After the Courts left, more land was added to the rear garden but the house gradually fell into a poor state of repair. The Dulwich builder, Ernest Mitchell lived there from at least 1901 to 1912. However, Mitchell lost money trying to exploit his invention for making petrol gas and fell into arrears with the rent so the Estate Governors had to take back the property into their own hands. It was let to a succession of others including from 1918 to 1921, the Hon Maurice Baring, author of the ‘Lonely Lady of Dulwich’. By 1924, the house was described in The Dickensian as ‘then unoccupied and in a very dilapidated condition. The small inscription “Pickwick Villa” on the front garden gate is almost unreadable…No doubt the house will soon be removed to make way for some modern villa’. It appears to have been saved by Evan Cook, the removal contractor from Peckham, who restored it and Sir Alfred Temple, Director of the Guildhall Art Gallery, who acquired the lease in 1926 and moved in to the property which his grandfather had occupied over 100 years before. He was not to enjoy the stay very long as two years later he died.

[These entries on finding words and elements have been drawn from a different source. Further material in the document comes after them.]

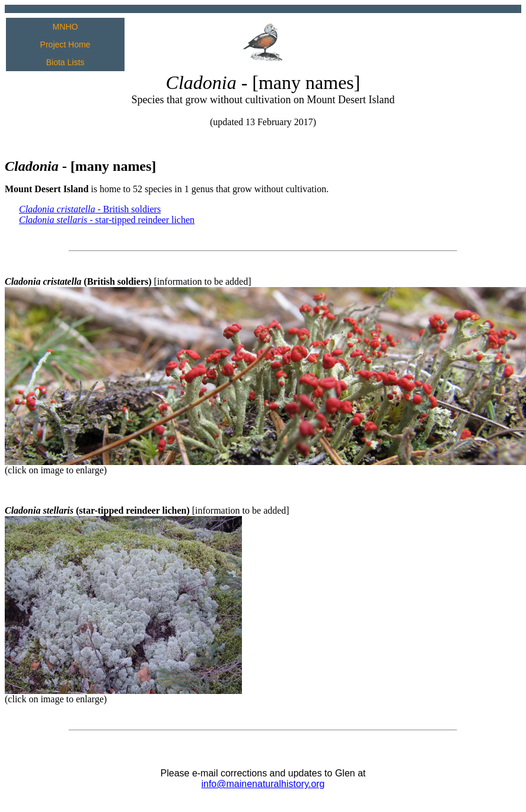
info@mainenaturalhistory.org (263, 784)
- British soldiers (90, 209)
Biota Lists (65, 62)
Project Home (65, 44)
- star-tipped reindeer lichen (107, 219)
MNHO (65, 27)
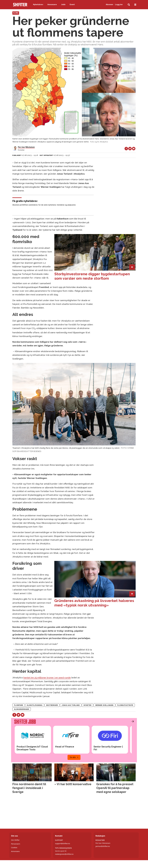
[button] (132, 721)
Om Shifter (15, 840)
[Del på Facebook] (126, 149)
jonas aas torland (71, 705)
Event (72, 4)
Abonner (109, 4)
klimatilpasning (34, 705)
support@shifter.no (63, 843)
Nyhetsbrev (38, 4)
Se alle (73, 757)
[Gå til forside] (20, 5)
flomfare (19, 705)
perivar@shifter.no (103, 846)
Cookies (14, 847)
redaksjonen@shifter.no (64, 854)
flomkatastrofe (125, 705)
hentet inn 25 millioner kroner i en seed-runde (47, 678)
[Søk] (129, 5)
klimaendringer (22, 709)
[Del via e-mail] (133, 149)
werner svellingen (104, 705)
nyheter (88, 705)
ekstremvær (52, 705)
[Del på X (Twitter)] (130, 149)
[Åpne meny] (135, 5)
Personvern (16, 844)
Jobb (63, 4)
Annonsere (52, 4)
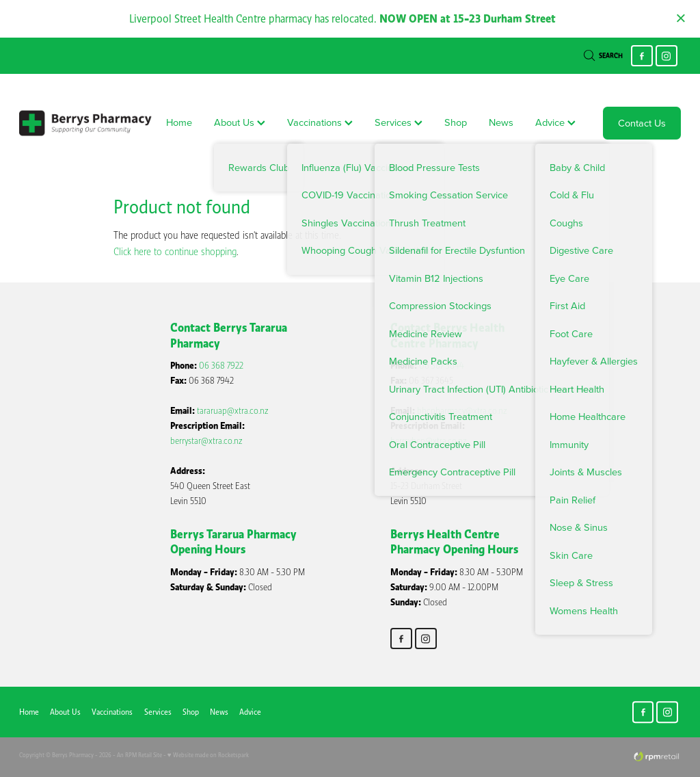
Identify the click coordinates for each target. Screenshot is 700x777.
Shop (455, 122)
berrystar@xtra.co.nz (206, 440)
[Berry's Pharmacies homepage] (85, 123)
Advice (555, 122)
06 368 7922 (221, 365)
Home (179, 122)
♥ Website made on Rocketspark (208, 754)
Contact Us (642, 122)
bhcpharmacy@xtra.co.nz (462, 410)
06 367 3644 (442, 365)
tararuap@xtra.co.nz (232, 410)
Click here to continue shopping (175, 252)
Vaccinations (320, 122)
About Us (239, 122)
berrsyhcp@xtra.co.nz (429, 440)
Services (399, 122)
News (501, 122)
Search (603, 55)
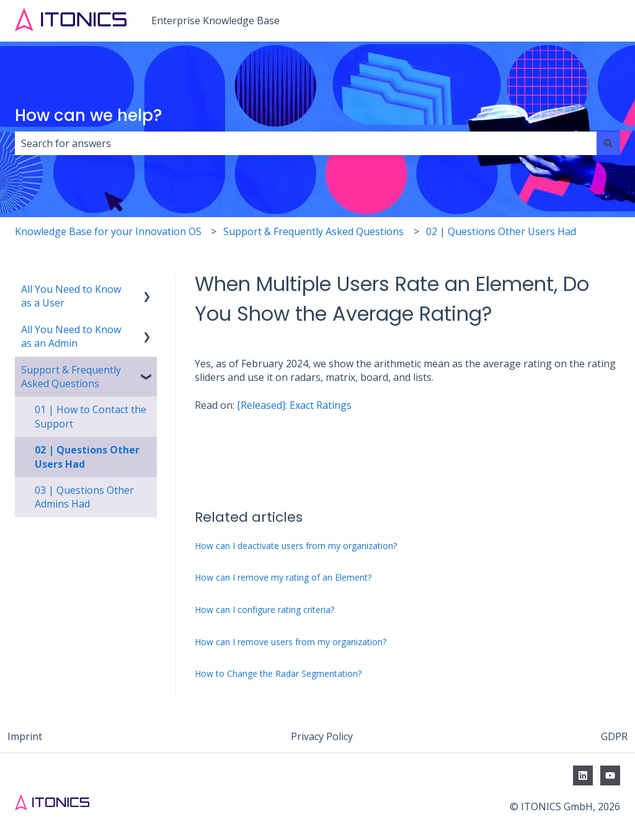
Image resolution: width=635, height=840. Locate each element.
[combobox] (306, 143)
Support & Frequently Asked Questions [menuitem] (71, 377)
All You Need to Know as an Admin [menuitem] (71, 336)
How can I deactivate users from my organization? (296, 545)
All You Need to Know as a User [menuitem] (71, 296)
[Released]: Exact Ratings (294, 405)
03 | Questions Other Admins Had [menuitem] (84, 497)
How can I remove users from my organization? (290, 641)
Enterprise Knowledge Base (215, 20)
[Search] (608, 143)
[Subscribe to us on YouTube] (610, 775)
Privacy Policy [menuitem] (322, 736)
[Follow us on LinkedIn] (583, 775)
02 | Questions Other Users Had (501, 231)
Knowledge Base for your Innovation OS (108, 231)
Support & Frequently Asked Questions (313, 231)
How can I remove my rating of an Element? (283, 577)
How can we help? (88, 115)
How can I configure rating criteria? (264, 609)
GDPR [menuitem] (614, 736)
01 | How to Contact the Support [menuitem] (91, 416)
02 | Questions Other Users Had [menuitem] (87, 457)
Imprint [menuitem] (25, 736)
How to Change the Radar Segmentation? (278, 673)
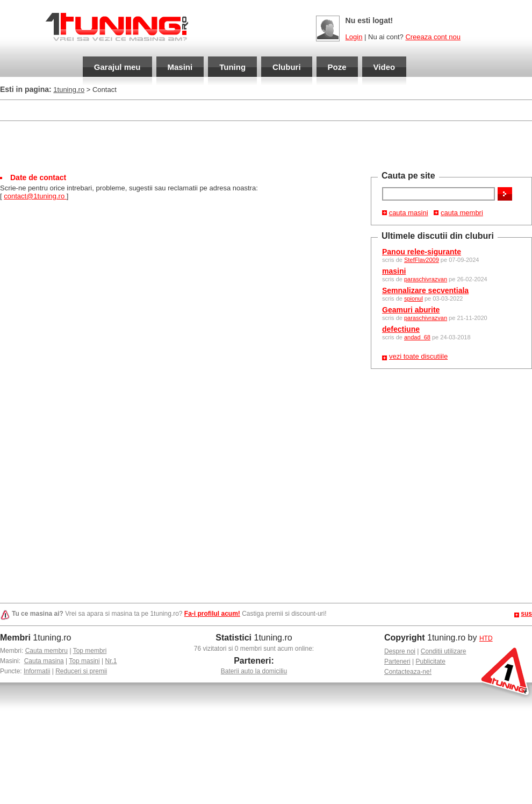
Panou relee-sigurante (421, 252)
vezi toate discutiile (418, 356)
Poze (337, 67)
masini (394, 271)
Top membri (90, 651)
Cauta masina (44, 661)
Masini (180, 67)
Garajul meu (117, 67)
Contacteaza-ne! (408, 672)
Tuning (232, 67)
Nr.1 (111, 661)
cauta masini (408, 212)
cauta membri (462, 212)
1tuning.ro (69, 89)
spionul (413, 298)
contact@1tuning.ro (35, 196)
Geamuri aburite (411, 310)
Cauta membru (46, 651)
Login (354, 37)
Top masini (84, 661)
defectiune (401, 329)
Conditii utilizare (443, 651)
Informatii (37, 671)
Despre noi (400, 651)
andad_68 (417, 337)
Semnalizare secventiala (425, 290)
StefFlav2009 (421, 260)
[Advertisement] (266, 146)
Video (384, 67)
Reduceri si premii (81, 671)
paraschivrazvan (426, 279)
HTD (486, 638)
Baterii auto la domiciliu (254, 671)
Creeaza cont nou (433, 37)
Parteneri (397, 661)
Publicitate (430, 661)
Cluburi (286, 67)
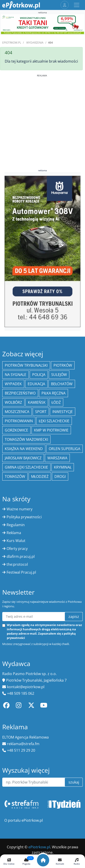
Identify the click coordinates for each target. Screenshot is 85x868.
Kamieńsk (37, 402)
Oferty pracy (17, 549)
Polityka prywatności (24, 517)
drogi (60, 476)
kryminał (63, 467)
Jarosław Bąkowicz (23, 458)
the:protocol (17, 564)
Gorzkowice (16, 430)
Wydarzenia (35, 42)
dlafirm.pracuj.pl (20, 556)
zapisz (74, 616)
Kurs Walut (16, 540)
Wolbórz (13, 402)
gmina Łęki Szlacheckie (26, 467)
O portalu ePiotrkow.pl (24, 820)
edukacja (36, 384)
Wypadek (13, 384)
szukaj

 In 1930, the artist, Henry Hoyland, leased the property and was allowed to build a studio in the garden. Best known for his circus paintings he was friends with the Fittons who lived in Pond Cottage and were the subject of an article in the last Journal and a further one in this issue. Hoyland moved to Leamington during the war, but returned to Dulwich afterwards, his daughter Mabel taking over the lease on his death in 1947 until 1954.
   
Its charm and associations probably helped to preserve the house in the 1920s, which has been considerably extended and well looked after ever since. Charles Dickens would never have known the house but it remains the sort of property that the fictional Mr Pickwick would have enjoyed in his retirement.

Bernard Nurse

Sources

Dulwich College Archives: leases from 1790 to 1947
Census returns: 1861-1901
Southwark Local History Library: photos
The Dickensian: October 1906, April and July 1924, autumn 1986
Robert Allbutt, London rambles “en zigzag” with Charles Dickens 1886
Arthur Hayward, Dickens Encyclopedia 1997
Tom Morris, Multum in Parvo 1909, pp 25-6
Wonderful London 1926-7, p1037

The assistance of the present owners, Sheila and Vic Kullar and Dr Tony Williams, associate editor of The Dickensian is much appreciated.